Formal and informal methods for analyzing the correctness and efficiency of algorithms. Implementation and analysis of advanced algorithms and data structures such as AVL trees, B-trees, hash-tables, heaps, and graph algorithms. Introduction to complexity theory and NP-Completeness.
139. THEORY OF COMPUTATION - 3 hrs.
Theoretical foundations of computing. Introduction to formal grammars, languages and automata theory. Mathematical analysis of the fundamental power and limitations of computing devices. Applications to pattern matching, problem specification, programming languages and compilers.
140. COOPERATIVE EDUCATION - 1-3 hrs.
Students who are in a work environment related to the major field of study may receive credit for applications of classroom knowledge to their job. The student meets regularly with the adviser to determine appropriate assignments. May be repeated up to a maximum of eight hours of credit. (Graded on a credit/no credit basis.)
143. ARTIFICIAL INTELLIGENCE - 3 hrs.
Introduction to the theory, tools and methods of artificial intelligence. Topics include knowledge representation, predicate calculus, basic data structures, and problem solving strategies. A symbol manipulation language is used. Computer science aspects of artificial intelligence are emphasized. Applications from areas such as natural language understanding, vision or expert systems are examined.
146. OBJECT-ORIENTED SOFTWARE / UML - 3 hrs.
Practical experience in state-of-the-art techniques for object-oriented software development, especially the use of "Unified Modeling Language (UML)." UML is now the de facto standard for expressing the intricate static and dynamic details of today's complex software products. The course focuses on learning to develop highly organized and maintainable programs, and on using UML and "Design Patterns" as a means for expressing their features and guiding their design. Team work is also stressed.
147. COMPUTER GRAPHICS - 3 hrs.
Introduction to the drawing methods, geometrical transforms, and illumination models that are fundamental to computer graphics programming. The course is designed to be
150. DISCRETE STRUCTURES (MATHEMATICS 150) - 3 hrs.
Foundations of discrete mathematics and the problems that can be solved using finite processes and sets of elements that can be listed. Topics covered will include algorithms, graph theory, and combinatorics.
160. OPERATING SYSTEMS - 3 hrs.
Introduction to the design, development and implementation of operating systems. Problems of resource allocation, concurrency, file system design, networking and the interface between hardware and software. Examination of actual operating system source code.
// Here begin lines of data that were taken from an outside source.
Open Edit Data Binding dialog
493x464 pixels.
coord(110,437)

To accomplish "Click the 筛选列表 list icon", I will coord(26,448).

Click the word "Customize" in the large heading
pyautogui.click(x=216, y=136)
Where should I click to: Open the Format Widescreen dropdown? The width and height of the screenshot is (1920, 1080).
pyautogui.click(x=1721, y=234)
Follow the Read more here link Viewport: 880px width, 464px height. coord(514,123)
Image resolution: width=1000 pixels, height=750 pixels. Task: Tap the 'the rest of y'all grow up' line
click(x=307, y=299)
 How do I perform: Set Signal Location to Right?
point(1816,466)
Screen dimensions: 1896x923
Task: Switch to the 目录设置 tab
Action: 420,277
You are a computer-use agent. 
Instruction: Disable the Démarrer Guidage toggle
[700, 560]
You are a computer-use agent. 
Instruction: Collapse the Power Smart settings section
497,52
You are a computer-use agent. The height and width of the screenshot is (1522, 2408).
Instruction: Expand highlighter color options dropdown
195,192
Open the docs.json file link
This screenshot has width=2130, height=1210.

161. COMPILER CONSTRUCTION - 3 hrs.
This course provides an understanding of the various phases of the programming language translation process. Compiler principles and tools are examined, and applied to the development and implementation of a working language processor. Various parsing techniques are compared.
165. INTRODUCTION TO NUMERICAL ANALYSIS (MATHEMATICS 165) - 3 hrs.
A practical introduction to numerical computing. The primary focus is the concepts and tools involved in modeling real continuous mathematical or engineering problems on the digital computer. The effects of using floating point arithmetic, error analysis, iterative methods for solving equations, and numerical integration and differentiation will be studied.
172. DIGITAL COMPUTER ORGANIZATION - 3 hrs.
Exploration of how computers are constructed. Topics include the components of modern computer organization: the set of instructions, processor design and layout, clock speed, pipelining, access to cache, and virtual memory. Each one of these components will be studied in depth, in addition to basic digital circuits and combinational logic, with a focus on the decisions the must be made in order to develop an efficient computer.
195. TOPICS IN COMPUTER SCIENCE - 1-4 hrs.
Seminars in selected topics.
199. INDEPENDENT STUDY - 1-3 hrs.
Directed individual study in areas related to the student's needs or interests.